- _About this task_:
Please reproduce the entries below exactly, starting at the first line and ending with the line that holds "Click the Save Search".

- _Data extracts_:

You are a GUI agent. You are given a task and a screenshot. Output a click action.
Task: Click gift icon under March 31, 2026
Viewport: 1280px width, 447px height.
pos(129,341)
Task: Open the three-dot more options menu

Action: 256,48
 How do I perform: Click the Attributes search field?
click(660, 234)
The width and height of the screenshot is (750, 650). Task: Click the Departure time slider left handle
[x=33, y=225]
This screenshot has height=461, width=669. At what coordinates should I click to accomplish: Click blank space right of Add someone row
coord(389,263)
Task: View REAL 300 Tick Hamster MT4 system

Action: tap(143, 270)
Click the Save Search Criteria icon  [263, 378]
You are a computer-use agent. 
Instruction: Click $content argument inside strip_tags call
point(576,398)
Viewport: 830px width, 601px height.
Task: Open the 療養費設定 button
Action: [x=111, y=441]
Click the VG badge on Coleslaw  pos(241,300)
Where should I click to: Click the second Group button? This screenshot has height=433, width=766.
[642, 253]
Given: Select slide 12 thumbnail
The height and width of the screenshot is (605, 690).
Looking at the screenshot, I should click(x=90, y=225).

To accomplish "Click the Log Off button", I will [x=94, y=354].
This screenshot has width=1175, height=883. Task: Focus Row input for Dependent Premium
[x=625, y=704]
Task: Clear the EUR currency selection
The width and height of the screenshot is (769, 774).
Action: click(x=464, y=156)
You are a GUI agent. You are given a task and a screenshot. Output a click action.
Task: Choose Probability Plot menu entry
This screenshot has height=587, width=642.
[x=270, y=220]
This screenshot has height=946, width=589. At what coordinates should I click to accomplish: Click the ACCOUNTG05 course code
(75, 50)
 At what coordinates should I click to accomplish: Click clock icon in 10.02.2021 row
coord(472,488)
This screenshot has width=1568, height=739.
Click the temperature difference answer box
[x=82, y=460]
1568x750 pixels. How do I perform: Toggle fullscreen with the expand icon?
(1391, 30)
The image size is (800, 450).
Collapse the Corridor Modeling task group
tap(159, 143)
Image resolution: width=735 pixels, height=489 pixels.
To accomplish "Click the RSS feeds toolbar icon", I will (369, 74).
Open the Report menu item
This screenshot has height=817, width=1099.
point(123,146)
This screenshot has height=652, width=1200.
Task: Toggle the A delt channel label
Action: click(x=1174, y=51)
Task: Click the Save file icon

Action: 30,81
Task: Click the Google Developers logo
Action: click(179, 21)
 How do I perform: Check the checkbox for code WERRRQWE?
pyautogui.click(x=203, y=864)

- _Solution below_:
You are a GUI agent. You are given a task and a screenshot. Output a click action.
Task: Click gift icon under March 31, 2026
Viewport: 1280px width, 447px height.
pos(129,341)
Task: Open the three-dot more options menu

Action: 256,48
 How do I perform: Click the Attributes search field?
click(660, 234)
The width and height of the screenshot is (750, 650). Task: Click the Departure time slider left handle
[x=33, y=225]
This screenshot has height=461, width=669. At what coordinates should I click to accomplish: Click blank space right of Add someone row
coord(389,263)
Task: View REAL 300 Tick Hamster MT4 system

Action: tap(143, 270)
Click the Save Search Criteria icon  [263, 378]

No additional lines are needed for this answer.